- Assignment
All of the data below is to be written out again exactly.

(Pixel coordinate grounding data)
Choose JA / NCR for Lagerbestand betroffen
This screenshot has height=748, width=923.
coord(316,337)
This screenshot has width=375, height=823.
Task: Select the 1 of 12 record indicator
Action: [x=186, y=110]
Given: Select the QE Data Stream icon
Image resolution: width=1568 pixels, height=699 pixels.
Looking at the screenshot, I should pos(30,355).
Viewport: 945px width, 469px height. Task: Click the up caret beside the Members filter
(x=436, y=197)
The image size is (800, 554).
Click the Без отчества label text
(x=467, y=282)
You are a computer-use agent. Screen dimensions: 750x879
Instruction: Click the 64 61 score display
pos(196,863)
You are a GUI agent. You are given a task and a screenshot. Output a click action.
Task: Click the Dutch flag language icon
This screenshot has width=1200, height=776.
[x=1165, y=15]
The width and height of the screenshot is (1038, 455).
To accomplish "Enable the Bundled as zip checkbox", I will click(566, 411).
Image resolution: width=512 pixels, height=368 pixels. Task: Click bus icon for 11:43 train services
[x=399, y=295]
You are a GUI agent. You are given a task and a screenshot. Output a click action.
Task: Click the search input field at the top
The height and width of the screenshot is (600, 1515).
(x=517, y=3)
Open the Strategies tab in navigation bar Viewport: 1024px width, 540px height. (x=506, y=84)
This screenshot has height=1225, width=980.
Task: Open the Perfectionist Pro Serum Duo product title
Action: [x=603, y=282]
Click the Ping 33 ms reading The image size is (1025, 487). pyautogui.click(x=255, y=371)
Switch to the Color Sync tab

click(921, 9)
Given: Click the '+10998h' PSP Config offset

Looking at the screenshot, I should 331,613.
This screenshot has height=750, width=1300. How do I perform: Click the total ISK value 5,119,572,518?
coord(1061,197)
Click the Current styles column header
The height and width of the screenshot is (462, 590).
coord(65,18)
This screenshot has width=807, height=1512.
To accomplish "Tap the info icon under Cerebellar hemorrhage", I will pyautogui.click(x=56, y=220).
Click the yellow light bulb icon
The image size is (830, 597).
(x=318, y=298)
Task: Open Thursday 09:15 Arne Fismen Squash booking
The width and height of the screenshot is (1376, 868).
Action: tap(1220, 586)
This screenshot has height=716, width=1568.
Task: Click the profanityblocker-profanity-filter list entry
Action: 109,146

- Task solution
Choose JA / NCR for Lagerbestand betroffen
This screenshot has height=748, width=923.
coord(316,337)
This screenshot has width=375, height=823.
Task: Select the 1 of 12 record indicator
Action: [x=186, y=110]
Given: Select the QE Data Stream icon
Image resolution: width=1568 pixels, height=699 pixels.
Looking at the screenshot, I should pos(30,355).
Viewport: 945px width, 469px height. Task: Click the up caret beside the Members filter
(x=436, y=197)
The image size is (800, 554).
Click the Без отчества label text
(x=467, y=282)
You are a computer-use agent. Screen dimensions: 750x879
Instruction: Click the 64 61 score display
pos(196,863)
You are a GUI agent. You are given a task and a screenshot. Output a click action.
Task: Click the Dutch flag language icon
This screenshot has width=1200, height=776.
[x=1165, y=15]
The width and height of the screenshot is (1038, 455).
To accomplish "Enable the Bundled as zip checkbox", I will click(566, 411).
Image resolution: width=512 pixels, height=368 pixels. Task: Click bus icon for 11:43 train services
[x=399, y=295]
You are a GUI agent. You are given a task and a screenshot. Output a click action.
Task: Click the search input field at the top
The height and width of the screenshot is (600, 1515).
(x=517, y=3)
Open the Strategies tab in navigation bar Viewport: 1024px width, 540px height. (x=506, y=84)
This screenshot has height=1225, width=980.
Task: Open the Perfectionist Pro Serum Duo product title
Action: [x=603, y=282]
Click the Ping 33 ms reading The image size is (1025, 487). pyautogui.click(x=255, y=371)
Switch to the Color Sync tab

click(921, 9)
Given: Click the '+10998h' PSP Config offset

Looking at the screenshot, I should 331,613.
This screenshot has height=750, width=1300. How do I perform: Click the total ISK value 5,119,572,518?
coord(1061,197)
Click the Current styles column header
The height and width of the screenshot is (462, 590).
coord(65,18)
This screenshot has width=807, height=1512.
To accomplish "Tap the info icon under Cerebellar hemorrhage", I will pyautogui.click(x=56, y=220).
Click the yellow light bulb icon
The image size is (830, 597).
(x=318, y=298)
Task: Open Thursday 09:15 Arne Fismen Squash booking
The width and height of the screenshot is (1376, 868).
Action: tap(1220, 586)
This screenshot has height=716, width=1568.
Task: Click the profanityblocker-profanity-filter list entry
Action: 109,146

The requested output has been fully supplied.